WORK INSTRUCTION A
How many built-in materials does the PyTherm description say the simulator includes?
WORK INSTRUCTION B
Update the PyTherm description from "Under the hood" to "for thermal series)", replacing "NumPy" with "SciPy".

TEXT SECTION

____________

PyTherm is a 2D heat conduction simulator I built to explore how heat moves through different materials. Paint a grid of real engineering materials, set up heat sources and boundary conditions, and watch Fourier conduction happen in real time.
Under the hood it's an explicit finite-difference solver with per-cell CFL sub-stepping, harmonic-mean conductivity at material interfaces, and a library of 196 built-in materials. The whole thing runs on Python, PyQt6, and NumPy.
Grab the latest build from the Releases page:
| Platform | File |
|---|---|
| Windows | PyTherm-Windows.exe |
| macOS | PyTherm-macOS |
| Linux | PyTherm-Linux |
Windows: The exe is unsigned. SmartScreen will warn on first launch -- click "More info" then "Run anyway."
git clone https://github.com/dukesmith0/pytherm.git
cd pytherm
pip install -r requirements.txt
python main.pyRequires Python 3.10+ with PyQt6 and NumPy.
- Solves the 2D transient heat equation using explicit FDM
- Harmonic mean of k at material interfaces (correct for thermal series)
- Per-cell CFL sub-stepping -- up to 2000x more efficient than a global CFL bound on mixed grids
- Fixed-temperature sources, constant heat flux (W/m^2 or W/m^3), and per-edge boundary conditions
- Real-time energy conservation tracking
- 196 built-in materials across 26+ subcategories (metals, ceramics, polymers, gases, liquids, electronics, etc.)

____________

STORED DATA
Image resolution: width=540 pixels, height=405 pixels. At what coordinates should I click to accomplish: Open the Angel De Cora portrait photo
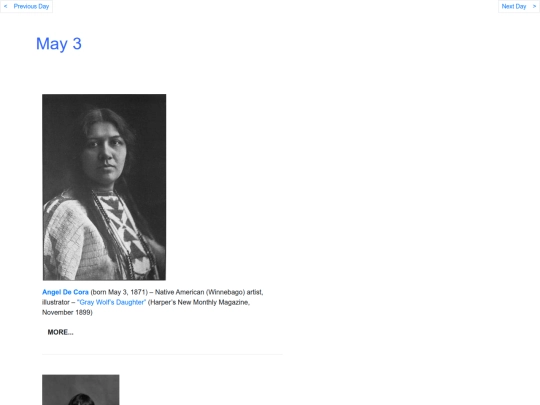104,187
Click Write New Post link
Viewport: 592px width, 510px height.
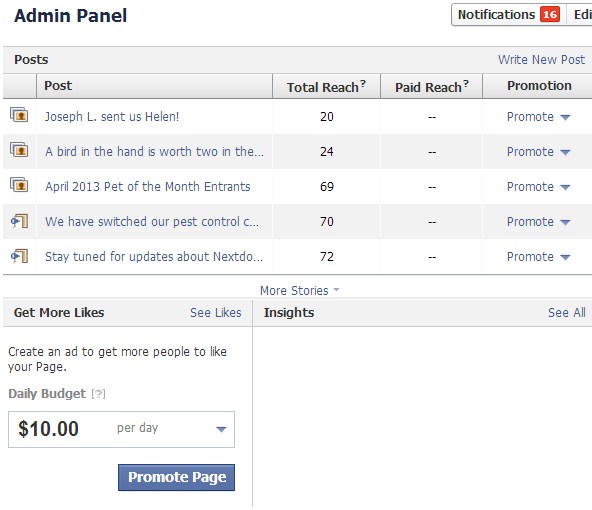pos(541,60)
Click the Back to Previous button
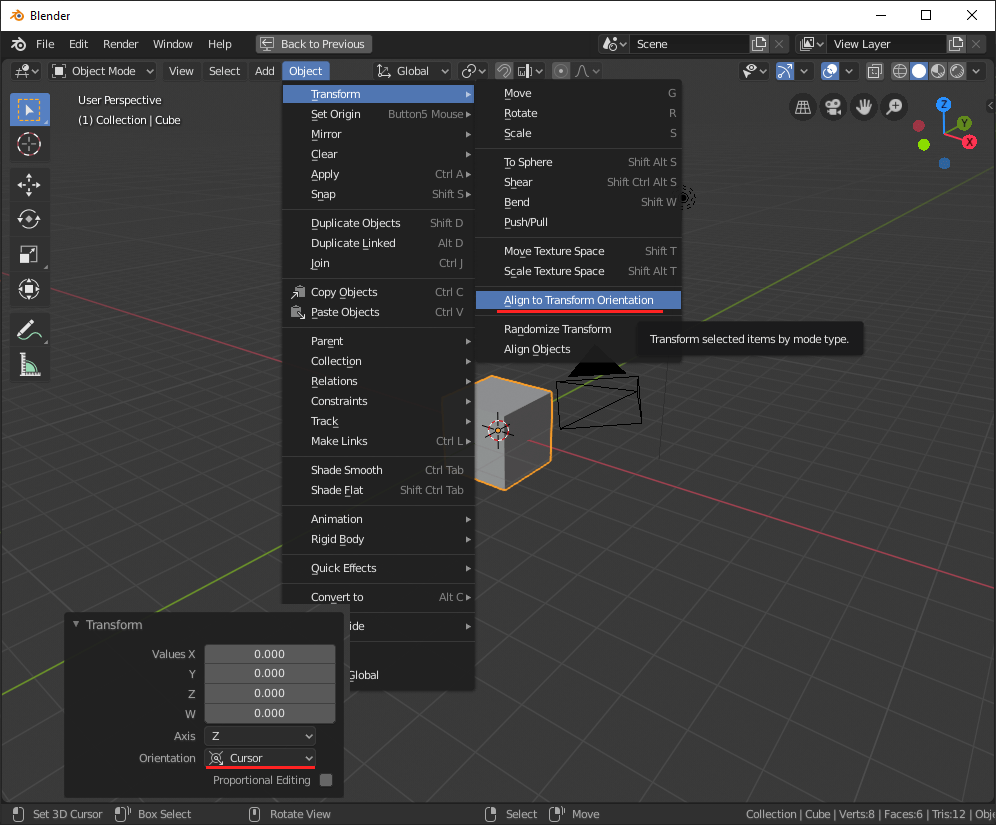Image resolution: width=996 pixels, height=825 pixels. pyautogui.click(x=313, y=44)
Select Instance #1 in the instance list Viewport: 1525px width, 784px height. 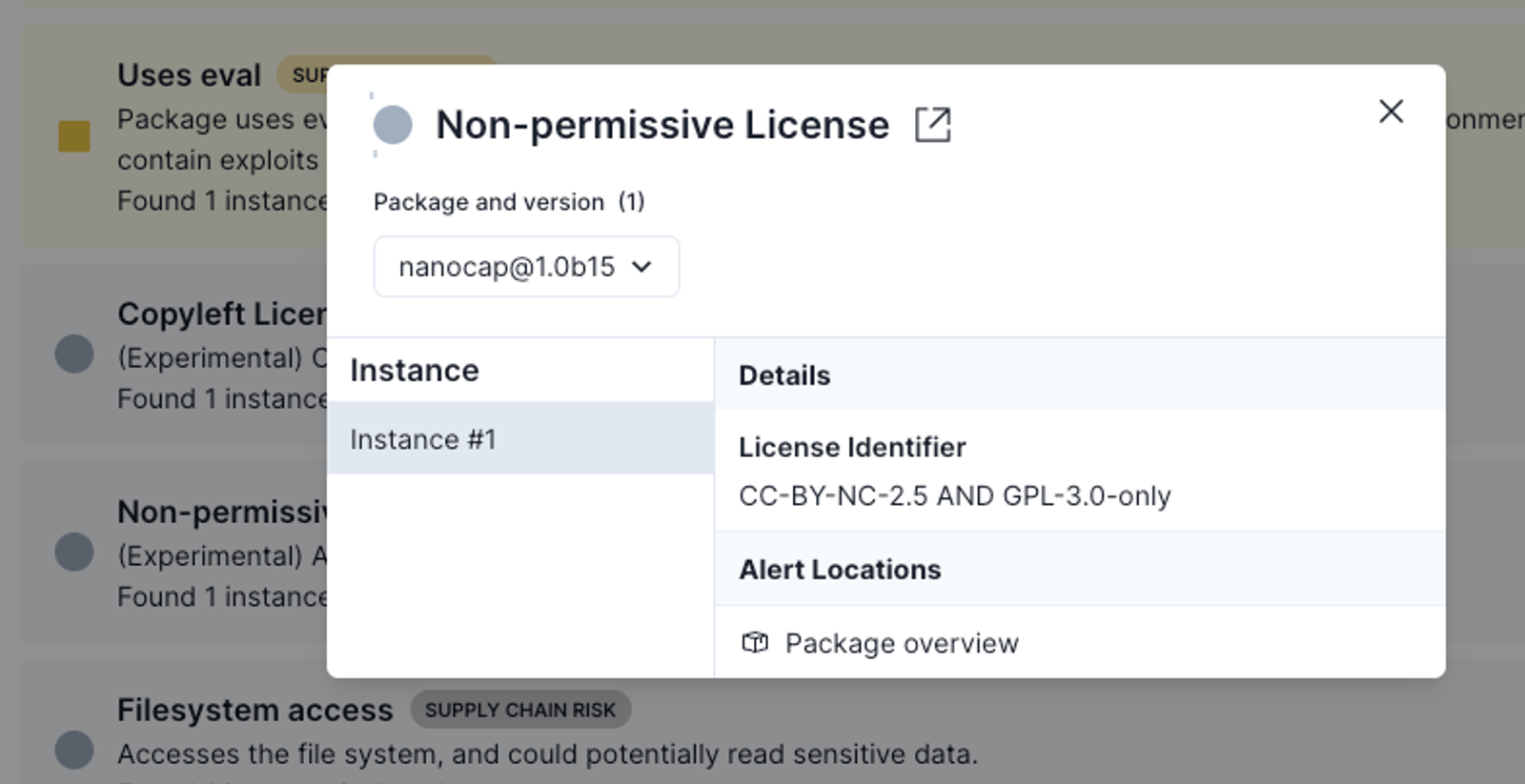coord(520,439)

____________

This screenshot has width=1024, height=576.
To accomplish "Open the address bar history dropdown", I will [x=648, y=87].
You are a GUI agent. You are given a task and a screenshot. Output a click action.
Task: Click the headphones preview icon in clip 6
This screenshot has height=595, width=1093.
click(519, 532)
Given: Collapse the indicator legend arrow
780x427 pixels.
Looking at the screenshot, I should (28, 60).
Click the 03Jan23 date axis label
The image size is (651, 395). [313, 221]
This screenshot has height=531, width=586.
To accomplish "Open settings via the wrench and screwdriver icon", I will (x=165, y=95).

____________

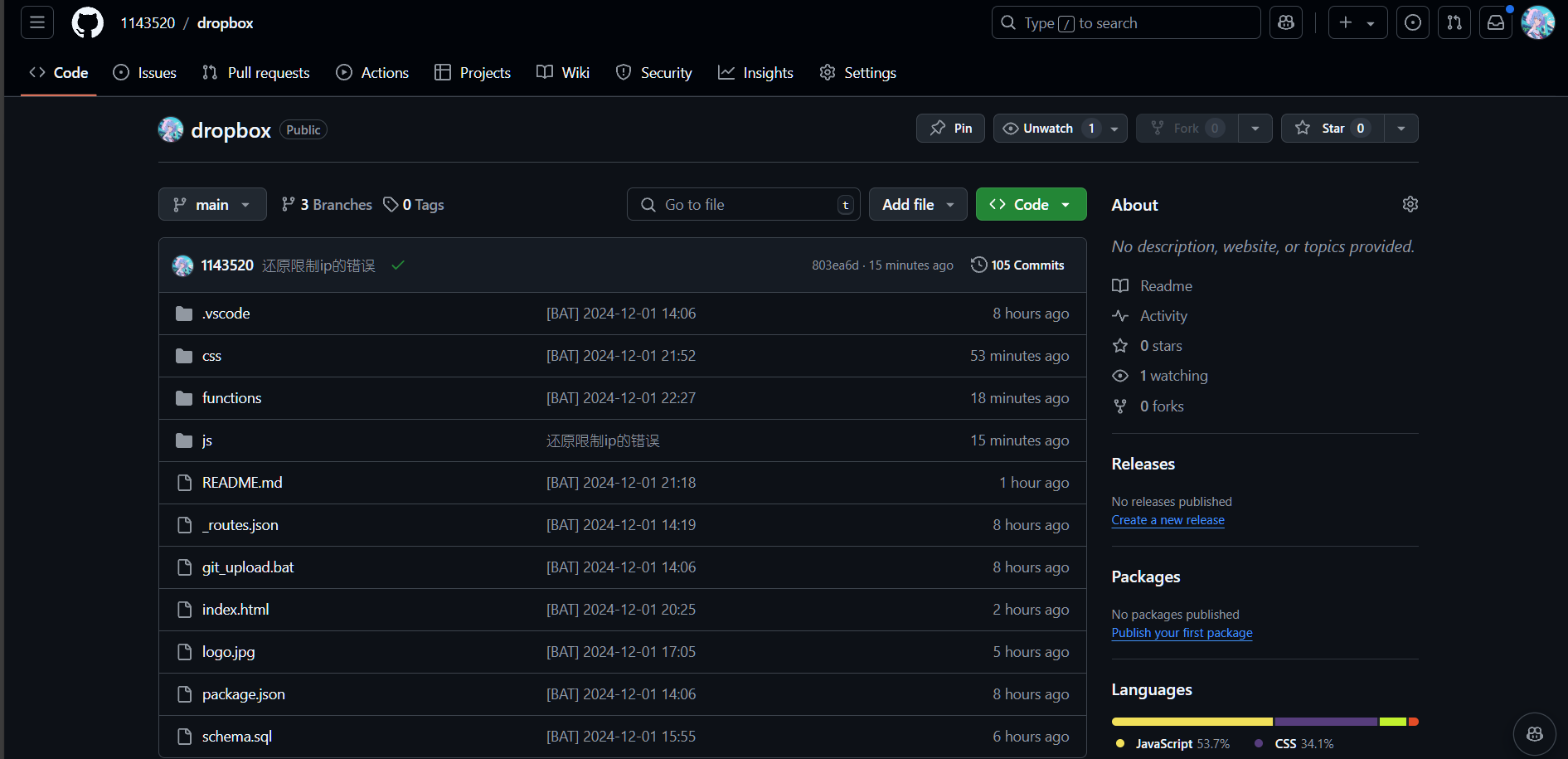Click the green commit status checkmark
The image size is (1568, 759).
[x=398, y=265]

____________

YOUR SOLUTION A
196

YOUR SOLUTION B
Under the hood it's an explicit finite-difference solver with per-cell CFL sub-stepping, harmonic-mean conductivity at material interfaces, and a library of 196 built-in materials. The whole thing runs on Python, PyQt6, and SciPy.
Grab the latest build from the Releases page:
| Platform | File |
|---|---|
| Windows | PyTherm-Windows.exe |
| macOS | PyTherm-macOS |
| Linux | PyTherm-Linux |
Windows: The exe is unsigned. SmartScreen will warn on first launch -- click "More info" then "Run anyway."
git clone https://github.com/dukesmith0/pytherm.git
cd pytherm
pip install -r requirements.txt
python main.pyRequires Python 3.10+ with PyQt6 and SciPy.
- Solves the 2D transient heat equation using explicit FDM
- Harmonic mean of k at material interfaces (correct for thermal series)